Конечно, всем существом своим она принадлежала векам прошлого, и так как дорогая ее сердцу старина, как она полагала, сохранилась только в монастырях, она туда и уходит, т. е. наконец-то выстрадав свою жизнь в соответствии с переданными по наследству из глубины веков привязанностями, зовом души и логикой характера.
Она из тех бунинских героинь, у которых духовность преобладает. Мир ее души богат и многообразен, и она, как правило, бывает погружена в него, живет им, и не очень нуждается в том, чем может привлечь и прельстить ее повседневность. И это при том, что многое в этом суетном мире ей пронзительно дорого и мило, и она по-своему довольно сильно привязана к герою, любит его. Но два этих, таких разительно несхожих, а то и враждебных друг другу мире не могут жить в согласии – если утверждается один, то невольно отрицается другой. Его жизнелюбие и надежды на счастье постоянно упираются, как в глухую стену, в ее молчаливую сосредоточенность, вызванную глубокими раздумьями, как можно предположить, о смысле жизни и смерти, о спасении души. Не случайно так часто посещает она кладбища, а в своих рассказах подробно останавливается на том, кого и как хоронили, какой именно был гроб и «воздух», коим был закрыт лик усопшего. Эти раздумья во многом определяют и окрашивают ее чувства и видение действительности (даже полный месяц, ныряющий в облаках в последнюю их встречу, представляется ей каким-то «светящимся черепом»).

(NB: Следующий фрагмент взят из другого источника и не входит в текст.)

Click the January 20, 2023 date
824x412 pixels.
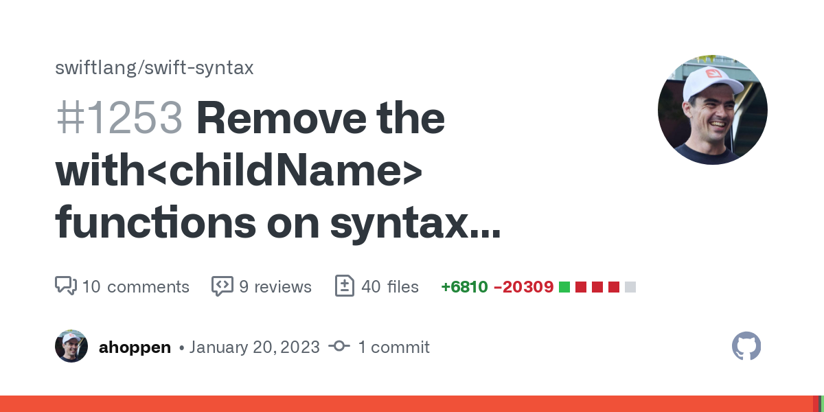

Нет, с такими мыслями и настроем чувств она просто не смогла бы быть ни любовницей, ни женой («Нет, – заметила она ему, – в жены я не гожусь. Не гожусь, не гожусь…»). Как не вспомнить в этой связи Лизу Калитину Тургенева, с которой так много общего у бунинской героини, которая тоже как бы не была создана для обычной жизни и любви в этом грешном мире. Примечательно в этом смысле ее признание, которое она сделала однажды Лаврецкому: «Христианином нужно быть (…) не для того, чтобы познавать небесное …там (…) земное, а для того, что каждый человек должен умереть». И в ответ на вопрос удивленного Лаврецкого, почему она заговорила о смерти, заметила: «Не знаю. Я часто о ней думаю» [153]153
Тургенев И. С. Полное собрание сочинений: в 30 т. – М., 1981. – Т.6. – С.82.
[Закрыть].
Известно, что рассказ «Чистый понедельник» Бунин считал лучшим из всего написанного и благодарил Бога за то, что Он дал возможность написать его. Действительно, этот рассказ вобрал в себя многое из того, над чем раздумывал писатель в течение всей своей творческой жизни, и в особенности в пору работы его над циклом «Темные аллеи». В этом рассказе, как, может быть, ни в каком другом из этого цикла, много неясного, темного и трагического, что отличает, по Бунину, настоящую любовь и что делает ее таким значительным событием, такой важной вехой в жизни и судьбе человека. Да, герой, отличавшийся веселым нравом и жизнелюбием, чуть не погиб, опустился на самое дно жизни после ухода ее в монастырь. Но любовь к ней подарила ему мгновения ликующей радости и дала понять, что значит быть счастливым человеком. Он навсегда запомнил, как, «закрывая глаза от счастья, целовал мокрый мех ее воротника и в каком-то восторженном отчаянии летел к Красным воротам. И завтра и послезавтра будет (…) все та же мука и все то же счастье (…) Ну что ж – все-таки счастье, великое счастье!»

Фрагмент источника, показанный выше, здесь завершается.